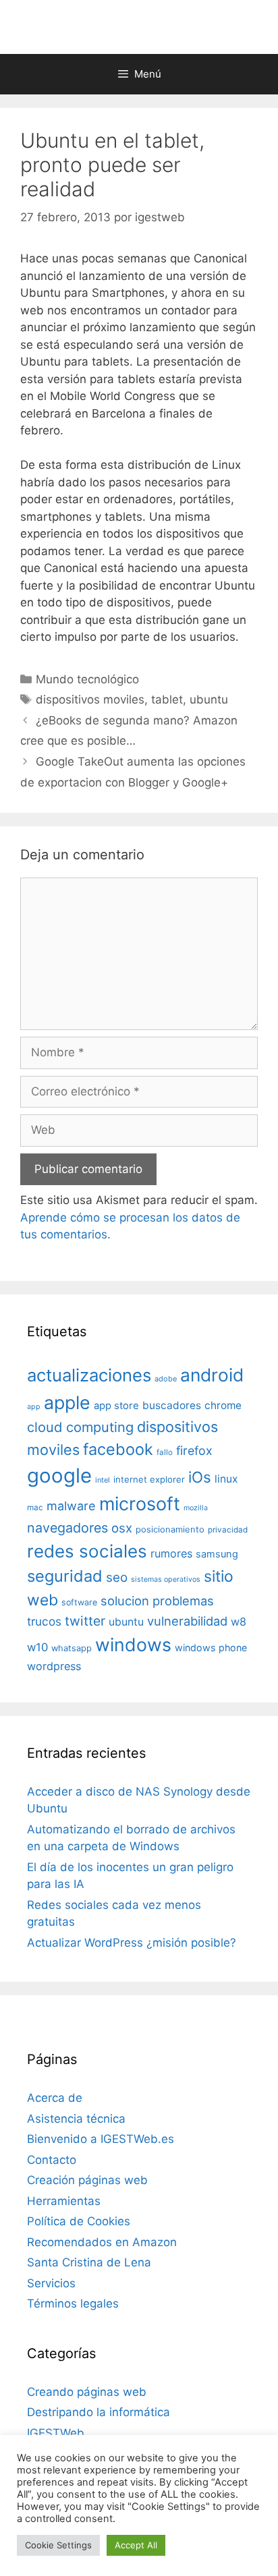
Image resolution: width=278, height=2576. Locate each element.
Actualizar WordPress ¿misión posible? (131, 1942)
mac (35, 1507)
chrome (223, 1405)
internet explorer (149, 1479)
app (33, 1406)
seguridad (65, 1576)
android (212, 1374)
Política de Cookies (78, 2221)
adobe (166, 1378)
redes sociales (87, 1551)
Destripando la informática (98, 2412)
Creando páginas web (86, 2392)
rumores (171, 1553)
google (59, 1475)
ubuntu (209, 699)
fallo (165, 1452)
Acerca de (54, 2098)
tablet (167, 699)
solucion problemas (157, 1600)
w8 (238, 1621)
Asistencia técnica (76, 2118)
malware (71, 1506)
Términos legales (73, 2303)
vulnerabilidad (187, 1620)
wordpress (54, 1666)
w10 (37, 1647)
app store (116, 1406)
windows (133, 1644)
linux (226, 1478)
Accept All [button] (136, 2545)
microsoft (139, 1504)
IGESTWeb (55, 2433)
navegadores (67, 1528)
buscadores (171, 1405)
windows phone (211, 1647)
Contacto (51, 2160)
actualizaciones (89, 1375)
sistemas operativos (165, 1579)
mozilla (196, 1508)
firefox (194, 1450)
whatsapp (71, 1648)
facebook (118, 1449)
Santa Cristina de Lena (89, 2262)
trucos (44, 1621)
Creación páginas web (87, 2180)
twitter (85, 1621)
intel (102, 1480)
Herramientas (64, 2201)
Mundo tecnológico (87, 679)
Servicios (51, 2283)
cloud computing (80, 1427)
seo (117, 1577)
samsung (217, 1554)
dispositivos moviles (90, 699)
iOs (199, 1477)
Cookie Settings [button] (58, 2545)
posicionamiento (170, 1529)
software (79, 1602)
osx (121, 1527)
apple (67, 1402)
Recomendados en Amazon (102, 2242)
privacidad (228, 1530)
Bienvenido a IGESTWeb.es (100, 2139)
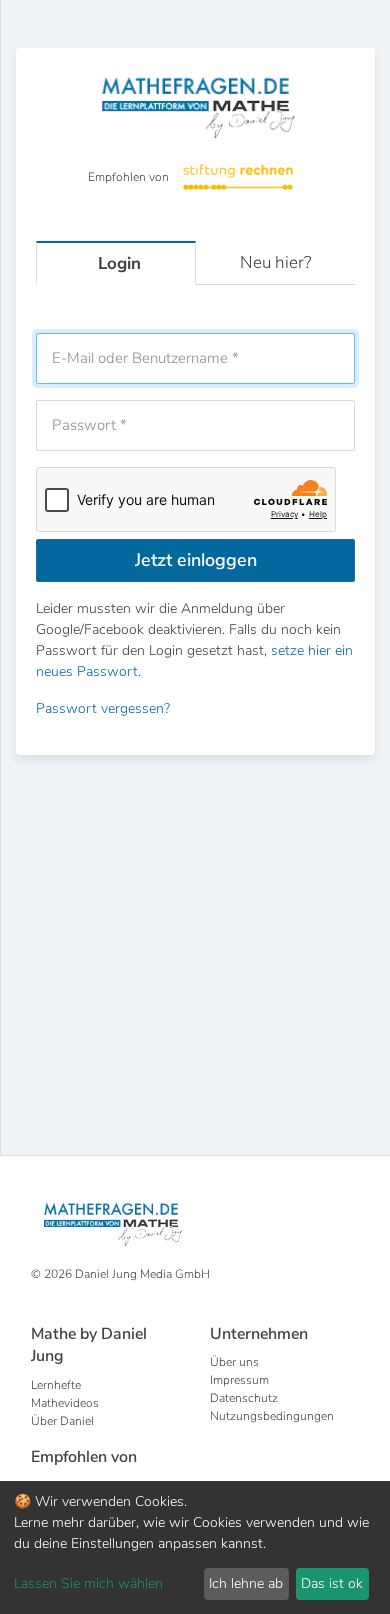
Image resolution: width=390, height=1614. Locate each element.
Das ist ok (332, 1583)
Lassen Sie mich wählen (88, 1583)
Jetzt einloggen (196, 560)
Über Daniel (62, 1421)
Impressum (239, 1380)
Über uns (234, 1362)
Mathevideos (65, 1403)
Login (119, 263)
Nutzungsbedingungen (272, 1416)
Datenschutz (244, 1398)
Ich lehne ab (246, 1583)
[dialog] (195, 1547)
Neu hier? (275, 262)
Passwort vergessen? (103, 708)
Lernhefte (56, 1385)
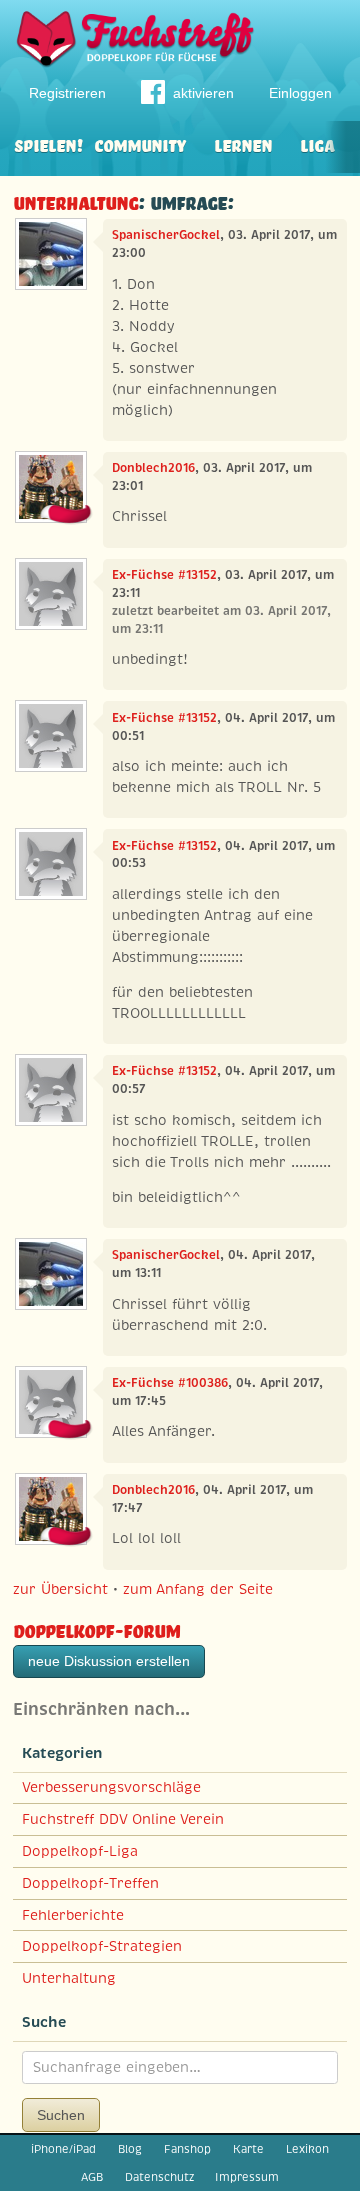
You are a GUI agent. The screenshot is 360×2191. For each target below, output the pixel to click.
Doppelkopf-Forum (96, 1628)
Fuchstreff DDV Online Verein (123, 1819)
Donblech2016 (153, 468)
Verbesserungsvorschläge (111, 1787)
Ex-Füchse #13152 (164, 575)
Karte (248, 2149)
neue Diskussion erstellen (109, 1661)
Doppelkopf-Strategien (102, 1946)
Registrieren (67, 93)
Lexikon (307, 2149)
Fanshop (187, 2149)
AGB (92, 2177)
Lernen (243, 143)
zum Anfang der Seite (198, 1589)
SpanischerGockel (166, 235)
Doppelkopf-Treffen (90, 1883)
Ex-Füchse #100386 (170, 1383)
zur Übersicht (60, 1589)
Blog (130, 2149)
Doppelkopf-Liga (80, 1851)
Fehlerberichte (73, 1915)
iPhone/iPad (63, 2149)
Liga (317, 143)
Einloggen (300, 93)
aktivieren (203, 93)
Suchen (61, 2115)
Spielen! (48, 143)
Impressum (247, 2177)
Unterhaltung (75, 200)
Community (140, 143)
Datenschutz (159, 2177)
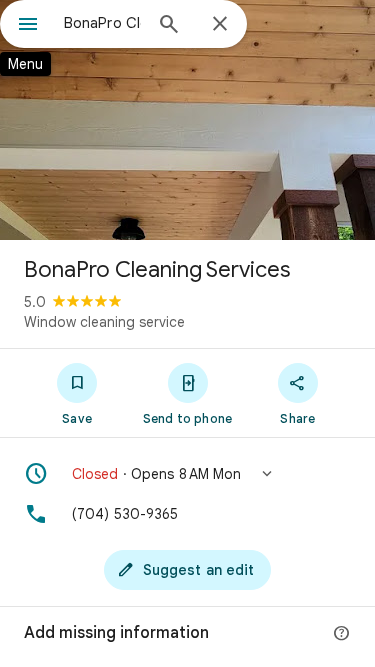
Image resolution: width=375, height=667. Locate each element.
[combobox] (102, 23)
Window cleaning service (104, 322)
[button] (187, 474)
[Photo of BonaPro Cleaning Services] (187, 120)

§ WHAT IS EXPECTED
In the listing above, find the line with "Donblech2016 (153, 468)" and the line with "Lernen (243, 143)". Output those two lines and every line between them, exactly as written.

§ FINISHED EXERCISE
Donblech2016 (153, 468)
Verbesserungsvorschläge (111, 1787)
Ex-Füchse #13152 (164, 575)
Karte (248, 2149)
neue Diskussion erstellen (109, 1661)
Doppelkopf-Strategien (102, 1946)
Registrieren (67, 93)
Lexikon (307, 2149)
Fanshop (187, 2149)
AGB (92, 2177)
Lernen (243, 143)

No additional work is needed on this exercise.